Ancak AKP tabanında bugün hissedilen o tek başına iktidar olunan eski günlerdekilerden farklıydı. Örneğin 30 Mart 2014 Yerel Seçimleri öncesi, 23 Mart günü Yenikapı’daki miting alanında dönemin Başbakanı olarak Erdoğan konuşurken, genç bir partili kadının bana “Abi nasıl, tarih yazıyor değil mi?” dediğini hatırlıyorum. Şimdi durum daha farklıydı. Yitirilen tek başına iktidar acaba yeniden yakalanabilir miydi? Bunun heyecanı ve endişesini, konuştuğum partililerin ifadelerinde gördüm.

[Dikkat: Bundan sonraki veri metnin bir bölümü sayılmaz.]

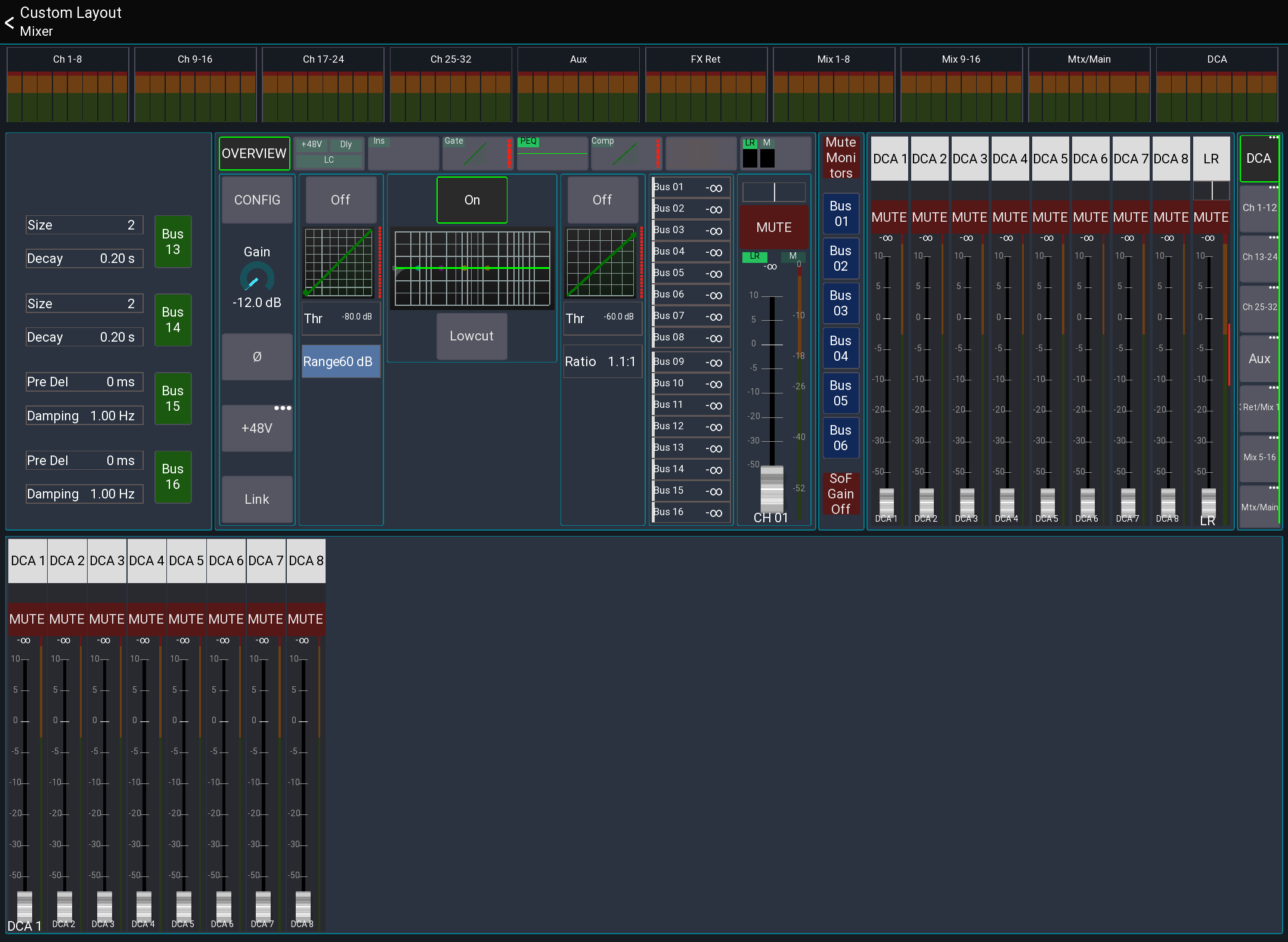Open the PEQ thumbnail display
This screenshot has width=1288, height=942.
[x=552, y=153]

AKP MEDYASI TABANIN DİLİNİ BELİRLİYOR

Feshanede yanımda oturan 50 yaşlarındaki kişiye dönüp “Ne diyorsunuz hocam, bu seçimde tek başına iktidar olunur mu?” diye sorduğumda şu yanıtı aldım: “Vallaha bu millet aklını peynir ekmekle yemediyse olması lazım. Bir riskli durum var ama ben yine de yüzde 45 filan olur diyorum. Zaten 7 Haziran’da Güneydoğu’dan biraz oy alabilseydik o zaman da olurdu. Ama Ağrı, Van, Diyarbakır’da almamız gereken oyu alamayınca böyle oldu. Bir de, o gevur Aydın Doğan var ya, her şey onun başının altından çıkıyor.” Araya girip, “Aydın Doğan’ın o kadar gücü var mı ki?” diye soruyorum. O da, “Ben kamyoncuyum. O eskiden Sirkeci’de basit bir galericiydi. Ondan araba alırdır. Ama şimdi hortumlanarak aldı yürüdü.” 

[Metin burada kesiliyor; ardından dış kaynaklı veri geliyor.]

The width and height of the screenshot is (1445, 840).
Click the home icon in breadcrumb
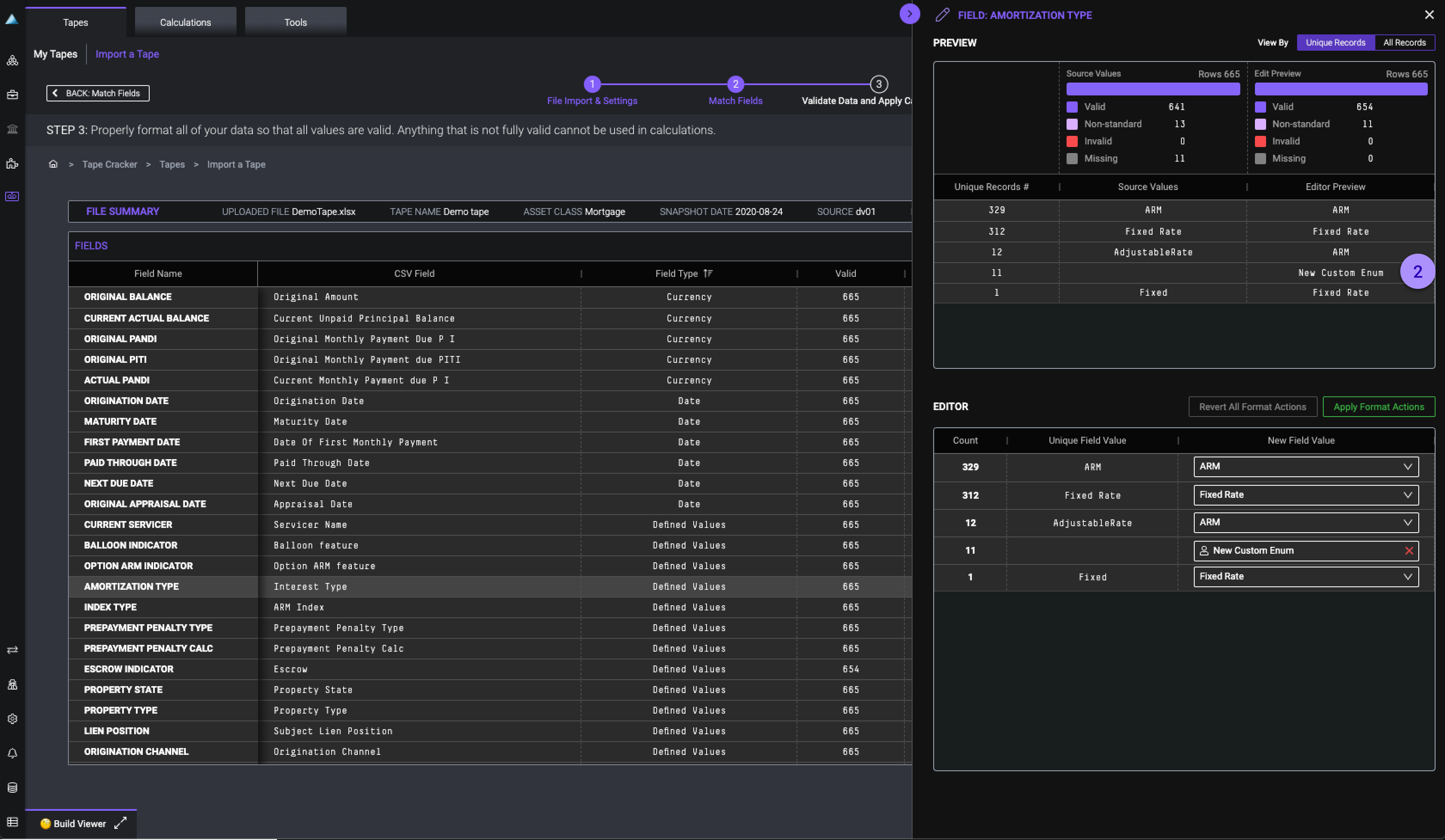point(53,165)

- Peki Saadet Partisi’nin durumu ne olur?

- Ben eskiden Saadet Partisi’nde yöneticiydim. Orada beş altı tane ihtiyar kaldılar. Artık Erbakan Hoca’nın partisi değiller. Dönüp AKP’ye gelseler belki 1-2 milletvekili kazanırlar. Yüzde 2’yi bile yakalayamayacak haldeler.” 

- Peki AKP tek başına iktidar olamazsa?

- O zaman zor. Türkiye koalisyonlarda hep kaybetti.

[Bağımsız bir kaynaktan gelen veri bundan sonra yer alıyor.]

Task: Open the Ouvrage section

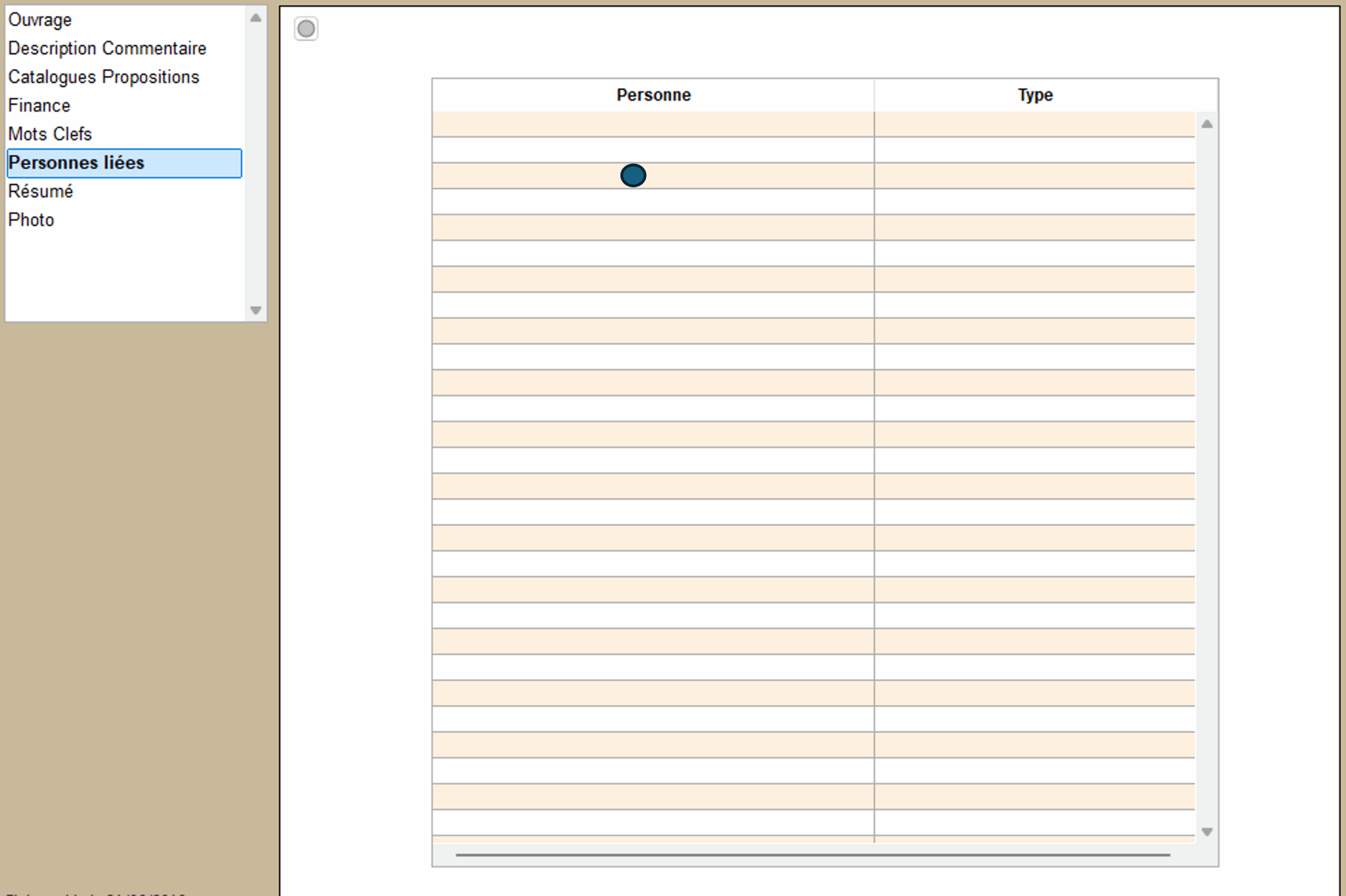Action: pos(40,20)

Biz konuşurken bir partili gelip sandviç ve meyve suyu dağıtıyor. Ardından da beyaz ve sarı renklerde AKP bayrakları dağıtılıyor sıradan hepimize.

BİR AKP’Lİ: DURUM BIÇAK SIRTI

Bir süre sonra diğer yanımda oturana dönüyorum ve “AKP tek başına iktidar olur mu bu seçimde?” diye ona soruyorum. Söze “İnşallah” diye geriyor ve devamında söylediklerinde AKP kurmayları ve hükümeti yakın basın organlarının işlediği propagandanın etkisi hemen hissediliyor: “HDP Ankara’da o bombayı patlatmasaydı, kesin tek başına iktidar olurdu AK Parti. O bombayı kendileri patlattılar. Şimdi yine yüzde 11’in üzerinde alırlar gibi görünüyor. Valla durum bıçak sırtı.”

YENİKAPI’DA SIKI GÜVENLİK

Biz laflarken gemimiz Yenikapı’ya yanaşıyor. Gemi’den inip alana yönelirken uzun bir demir bariyer kordonundan geçiyoruz. Çift taraflı polisler var. Alana giriş noktasına geldiğimizde X Ray cihazını görüyorum ve çantamı cihaza bırakıp geçtikten sonra. Polisler üzerimi aramak istiyorlar. İçimdeki yelekten ötürü montum kabarık gösteriyor, belki de ondan. Arama kısa sürüyor. Ama alanın çevresinde ciddi bir güvenlik önlemi dikkati çekiyor. Bu önceki AKP mitinglerinden daha fazla bir önlem.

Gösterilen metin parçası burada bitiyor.